Question 1: Calculate income growth rates as log-changes

\Delta \log(Y_{i,t}) \equiv \begin{cases} \log(Y_{i,t})-\log(Y_{i,t-1}) & \text{if } Y_{i,t}>0 \text{ and } Y_{i,t-1}>0\\ \text{NaN} & \text{else} \end{cases}

where $\text{NaN}$ is not-a-number (i.e. np.nan).

Question 2: Calculate the following 3 statistics from the data

$s_1^{data}$ : Share of observations with $Y_{i,t} = 0$
$s_2^{data}$ : Variance of income growth rate, $\text{Var}(\Delta\log{Y_{i,t}})$
$s_3^{data}$ : Co-variance of income growth rates one period apart, $\text{Cov}(\Delta\log{Y_{i,t}},\Delta\log{Y_{i,t-1}})$

Question 3: Simulate the income process using your own choice of $\sigma_{\psi}$ , $\sigma_{\xi}$ , $\pi$ , $T$ and $N$ . Calculate the 3 same statistics.
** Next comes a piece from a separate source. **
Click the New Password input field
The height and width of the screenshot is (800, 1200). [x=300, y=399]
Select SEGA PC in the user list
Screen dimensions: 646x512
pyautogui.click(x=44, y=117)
Compare with the data statistics.

$s_1^{sim}(\sigma_{\psi},\sigma_{\xi},\pi)$ : Share of observations with $Y_{i,t} = 0$
$s_2^{sim}(\sigma_{\psi},\sigma_{\xi},\pi)$ : Variance of income growth $\text{Var}(\Delta\log{Y_{i,t}})$
$s_3^{sim}(\sigma_{\psi},\sigma_{\xi},\pi)$ : Co-variance of income growth one periods apart $\text{Cov}(\Delta\log{Y_{i,t}},\Delta\log{Y_{i,t-1}})$

Question 4: Solve the following minimization problem to estimate $\sigma_{\psi}$ , $\sigma_{\xi}$ and $\pi$

\sigma_{\psi}^{\ast},\sigma_{\xi}^{\ast},\pi^{\ast} = \arg \min_{\sigma_{\psi}\geq0,\sigma_{\xi}\geq0,\pi\in[0,1]} (s_1^{sim}-s_1^{data})^2 + (s_2^{sim}-s_2^{data})^2 + (s_3^{sim}-s_3^{data})^2

where for each new guess of $\sigma_{\psi}$ , $\sigma_{\xi}$ , and $\pi$ you should be re-simulating the data with the same seed and re-calculating the 3 statistics.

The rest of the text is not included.